— Gekozen tekstfragment —
++++++

ECLI:NL:RBROT:2023:12219

Rechtbank Rotterdam

Datum uitspraak
20 december 2023
Publicatiedatum
21 december 2023
Zaaknummer
C/10/651876 / HA ZA 23-101
Instantie
Rechtbank Rotterdam
Type
Uitspraak
Rechtsgebied
Civiel recht
Procedures
  • Eerste aanleg - enkelvoudig
Rechters
Vindplaatsen
  • Rechtspraak.nl
AI samenvatting door LexboostAutomatisch gegenereerd

Vordering tot afgifte van stukken op grond van artikel 843a Rv in geschil over stookkostenadministratie

In deze zaak vordert eiseres, gevestigd te Gorinchem, op grond van artikel 843a van het Wetboek van Burgerlijke Rechtsvordering (Rv) inzage in bepaalde stukken van gedaagden, die ook gevestigd zijn te Gorinchem en Werkendam. Eiseres en gedaagde 1 delen een CV-ketel en hebben een gemeenschappelijke stookkostenadministratie. Eiseres vermoedt dat de stookkosten sinds 2018 niet correct zijn verrekend door gedaagde 2, die tevens de bestuurder van gedaagde 1 is. Eiseres heeft de rechtbank verzocht om gedaagden te veroordelen tot afgifte van diverse documenten, waaronder de afrekening van de stookkosten en jaarrekeningen over de jaren 2018 tot en met 2020. De rechtbank heeft de vordering gedeeltelijk toegewezen, waarbij is vastgesteld dat gedaagden in staat zijn om de gevraagde stukken te verstrekken. De rechtbank heeft de vordering tot afgifte van bepaalde stukken afgewezen omdat eiseres niet voldoende heeft onderbouwd welk belang zij heeft bij hernieuwde afgifte van reeds verstrekte documenten. Tevens is een dwangsom opgelegd voor het geval gedaagden niet voldoen aan de veroordeling tot afgifte van de stukken. Gedaagden zijn in het ongelijk gesteld en moeten de proceskosten vergoeden.

Uitspraak

vonnis

RECHTBANK ROTTERDAM

Team handel en haven
zaaknummer / rolnummer: C/10/651876 / HA ZA 23-101
Vonnis van 20 december 2023
in de zaak van
[eiseres],
gevestigd te Gorinchem,
eiseres,
advocaat mr. M.J. Goedhart te Rotterdam,
tegen
1.
[gedaagde 1],
gevestigd te Gorinchem,
2.
[gedaagde 2],
tevens handelend onder de naam
[naam bedrijf],
wonende te Werkendam,
gedaagden,
advocaat mr. C.T. Klepper te Hardinxveld-Giessendam.

++++++

Rijen voor het vinden van getoonde items:
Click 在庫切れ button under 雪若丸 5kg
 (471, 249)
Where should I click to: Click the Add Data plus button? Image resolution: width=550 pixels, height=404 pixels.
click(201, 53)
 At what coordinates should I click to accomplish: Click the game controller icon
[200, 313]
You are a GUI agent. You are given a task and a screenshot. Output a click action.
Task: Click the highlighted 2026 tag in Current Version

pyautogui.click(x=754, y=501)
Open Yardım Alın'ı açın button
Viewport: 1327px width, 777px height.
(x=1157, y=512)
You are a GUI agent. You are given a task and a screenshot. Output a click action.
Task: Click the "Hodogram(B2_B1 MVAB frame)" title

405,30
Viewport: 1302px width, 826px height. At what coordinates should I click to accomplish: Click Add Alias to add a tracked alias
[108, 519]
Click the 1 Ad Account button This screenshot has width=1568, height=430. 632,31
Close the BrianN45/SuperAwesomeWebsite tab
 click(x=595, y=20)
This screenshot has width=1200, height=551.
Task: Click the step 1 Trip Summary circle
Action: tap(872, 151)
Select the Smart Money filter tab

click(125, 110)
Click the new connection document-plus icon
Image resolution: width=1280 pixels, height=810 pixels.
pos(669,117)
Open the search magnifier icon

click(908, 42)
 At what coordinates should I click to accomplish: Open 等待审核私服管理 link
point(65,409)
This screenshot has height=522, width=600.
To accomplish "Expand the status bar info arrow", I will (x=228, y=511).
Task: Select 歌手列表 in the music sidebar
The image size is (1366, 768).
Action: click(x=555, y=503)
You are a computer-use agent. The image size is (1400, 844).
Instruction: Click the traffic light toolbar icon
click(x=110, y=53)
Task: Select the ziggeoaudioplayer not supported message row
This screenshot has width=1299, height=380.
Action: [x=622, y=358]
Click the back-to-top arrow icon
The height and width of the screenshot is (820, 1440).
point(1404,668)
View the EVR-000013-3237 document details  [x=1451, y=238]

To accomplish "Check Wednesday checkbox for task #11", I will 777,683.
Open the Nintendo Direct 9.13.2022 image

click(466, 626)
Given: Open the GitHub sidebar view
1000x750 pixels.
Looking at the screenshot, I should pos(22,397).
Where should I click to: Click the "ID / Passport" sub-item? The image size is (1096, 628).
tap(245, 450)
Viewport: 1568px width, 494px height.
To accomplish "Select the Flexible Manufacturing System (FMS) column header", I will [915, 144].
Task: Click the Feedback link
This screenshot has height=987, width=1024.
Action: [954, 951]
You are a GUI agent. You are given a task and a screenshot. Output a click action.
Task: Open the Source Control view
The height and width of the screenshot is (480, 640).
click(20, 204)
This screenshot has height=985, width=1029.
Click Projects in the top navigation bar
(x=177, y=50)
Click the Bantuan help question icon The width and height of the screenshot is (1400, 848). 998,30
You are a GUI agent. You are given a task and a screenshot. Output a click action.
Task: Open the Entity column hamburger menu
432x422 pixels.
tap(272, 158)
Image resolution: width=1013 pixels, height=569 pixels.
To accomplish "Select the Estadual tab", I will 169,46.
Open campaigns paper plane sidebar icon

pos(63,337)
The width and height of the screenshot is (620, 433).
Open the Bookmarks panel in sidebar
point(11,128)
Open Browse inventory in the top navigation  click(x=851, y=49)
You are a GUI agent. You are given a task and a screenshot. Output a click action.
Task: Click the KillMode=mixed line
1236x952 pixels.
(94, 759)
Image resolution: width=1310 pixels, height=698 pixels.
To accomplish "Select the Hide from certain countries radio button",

++++++

— Opdrachtdoel —
Geef het vervolg van het vonnis over de stookkostenadministratie, te beginnen na de laatste zin ervan. De rijen spelen hierbij geen rol.

— Uitwerking —
Eiseres wordt hierna [eiseres] genoemd. Gedaagden worden hierna, elk afzonderlijk, [gedaagde 1] en [naam bedrijf], of, gezamenlijk, [gedaagde partij] genoemd.

1.De kern van het geschil

[eiseres] en [gedaagde 1] delen dezelfde CV-ketel. [naam bedrijf] is de bestuurder en administrateur van [gedaagde 1] en de voormalig bestuurder en administrateur van [eiseres]. [eiseres] vermoed dat de stookkosten sinds 2018 niet (op een juiste wijze) zijn verrekend door [naam bedrijf]. Om dit te kunnen controleren en om haar mogelijke vorderingen op [naam bedrijf] en [gedaagde 1] te kunnen bepalen, wil [eiseres] stukken ontvangen van [naam bedrijf] of [gedaagde 1]. De rechtbank wijst de vordering gedeeltelijk toe.

2.De procedure

2.1.
Het verloop van de procedure blijkt uit:
  • de dagvaarding van 19 januari 2023 met producties 1 tot en met 14;
  • het verlenen van akte niet-dienen voor conclusie van antwoord.
2.2.
Ten slotte is vonnis bepaald.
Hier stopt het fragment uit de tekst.